These impressive drawings represent fascinating evidence of artistic education in mid-eighteenth-century Europe. Made by the British miniaturist Ozias Humphry on his arrival in Rome in 1773, the drawings are rare, documented examples of an artist copying directly from an original old master on the Grand Tour. Thanks to Humphry’s surviving correspondence we can reconstruct the precise context in which these studies after Raphael were made. Humphry travelled to Italy with the painter George Romney, arriving in Rome in June 1773, where they found Raphael’s Transfiguration in the process of being copied by William Parry, a pupil of Joshua Reynolds. It was exceptionally rare that permission was given for Raphael’s late masterpiece, installed in the church of San Pietro in Montorio on the Janiculum hill, to be copied and even rarer for scaffolding to have been erected for the purpose. In a draft letter to his patron John Sackville, 3rd Duke of Dorset now in the Royal Academy archive, Humphry noted that to enable Parry to make his copy: ‘he had a scaffold and other conveniences erected’ adding that he used it to make studies of aspects of the painting. The result, unlike Parry, was not a full-scale painted replica, but careful tracings of individual details, two of which he worked up into these expressive studies. The drawings show the radically foreshortened hand and foot of the Apostle St Matthew in the foreground of the composition.

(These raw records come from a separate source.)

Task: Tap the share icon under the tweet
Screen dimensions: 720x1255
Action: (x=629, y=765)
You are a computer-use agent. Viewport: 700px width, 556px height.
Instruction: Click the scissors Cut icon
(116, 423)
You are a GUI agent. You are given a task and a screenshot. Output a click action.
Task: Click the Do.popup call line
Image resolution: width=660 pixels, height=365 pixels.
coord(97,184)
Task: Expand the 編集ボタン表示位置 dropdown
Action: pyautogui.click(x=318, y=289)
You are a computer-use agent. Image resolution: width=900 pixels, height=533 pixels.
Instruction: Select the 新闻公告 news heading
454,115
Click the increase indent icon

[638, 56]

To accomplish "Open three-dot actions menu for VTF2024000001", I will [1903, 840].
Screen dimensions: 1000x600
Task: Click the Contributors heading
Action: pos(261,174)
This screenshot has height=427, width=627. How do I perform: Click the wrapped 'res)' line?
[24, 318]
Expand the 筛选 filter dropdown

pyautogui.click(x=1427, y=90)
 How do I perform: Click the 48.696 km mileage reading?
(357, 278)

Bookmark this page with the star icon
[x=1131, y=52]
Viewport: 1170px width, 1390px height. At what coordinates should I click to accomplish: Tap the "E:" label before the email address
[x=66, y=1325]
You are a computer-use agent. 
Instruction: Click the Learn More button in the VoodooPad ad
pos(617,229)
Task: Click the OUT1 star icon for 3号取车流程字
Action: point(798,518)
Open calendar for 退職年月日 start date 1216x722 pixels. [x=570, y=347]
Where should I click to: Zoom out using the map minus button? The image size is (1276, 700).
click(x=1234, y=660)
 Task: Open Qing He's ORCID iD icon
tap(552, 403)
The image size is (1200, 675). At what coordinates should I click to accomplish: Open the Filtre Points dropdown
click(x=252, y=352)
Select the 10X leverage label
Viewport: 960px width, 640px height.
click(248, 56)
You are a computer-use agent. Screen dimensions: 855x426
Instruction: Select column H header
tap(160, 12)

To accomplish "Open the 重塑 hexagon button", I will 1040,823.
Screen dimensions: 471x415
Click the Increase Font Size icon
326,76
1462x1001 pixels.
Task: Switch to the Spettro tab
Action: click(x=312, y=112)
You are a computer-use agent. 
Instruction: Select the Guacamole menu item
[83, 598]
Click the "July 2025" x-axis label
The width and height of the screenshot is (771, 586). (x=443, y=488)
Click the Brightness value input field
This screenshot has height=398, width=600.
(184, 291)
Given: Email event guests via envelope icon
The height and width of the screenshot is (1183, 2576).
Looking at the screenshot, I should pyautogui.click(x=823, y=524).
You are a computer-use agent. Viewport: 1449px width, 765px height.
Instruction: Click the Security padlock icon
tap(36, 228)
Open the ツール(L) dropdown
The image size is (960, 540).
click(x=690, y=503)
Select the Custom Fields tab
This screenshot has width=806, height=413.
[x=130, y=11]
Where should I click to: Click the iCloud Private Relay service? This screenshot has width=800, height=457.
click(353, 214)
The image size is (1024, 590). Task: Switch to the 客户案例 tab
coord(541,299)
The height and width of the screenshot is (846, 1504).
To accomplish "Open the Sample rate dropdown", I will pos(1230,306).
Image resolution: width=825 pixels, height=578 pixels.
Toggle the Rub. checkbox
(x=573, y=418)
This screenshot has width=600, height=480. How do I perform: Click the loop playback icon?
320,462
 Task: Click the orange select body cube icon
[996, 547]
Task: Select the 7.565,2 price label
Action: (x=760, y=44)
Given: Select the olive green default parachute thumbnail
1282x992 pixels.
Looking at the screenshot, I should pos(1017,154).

Copying was a staple of artistic education in Grand Tour Italy, but the practical difficulty of executing full-size repetitions of celebrated frescos or altarpieces situated in working churches meant that many artists relied on making reduced studies or sketches of individual elements. The presence of scaffolding in San Pietro in Montorio therefore offered a rare opportunity to take accurate tracings from Raphael’s painting. Humphry wrote to the Duke of Dorset: ‘I availed myself of this opportunity to make studies of all the best parts of the pictures wch I rather prefer to making a regular copy of the whole…I preferred drawing particular heads, hands, feet.’[1] Humphry’s travelling companion, George Romney, seems also to have taken advantage of the scaffolding. Romney’s son, John noted that his father began a copy of the painting: ‘while employed in this laborious undertaking, the monks, at their stated periods of worship, used to come and prostrate themselves at the altar immediately under him, without interrupting him any respect, or being themselves interrupted.’[2] Like Humphry, Romney’s study was also selective, only copying the bottom half of the composition in chiaroscuro.[3]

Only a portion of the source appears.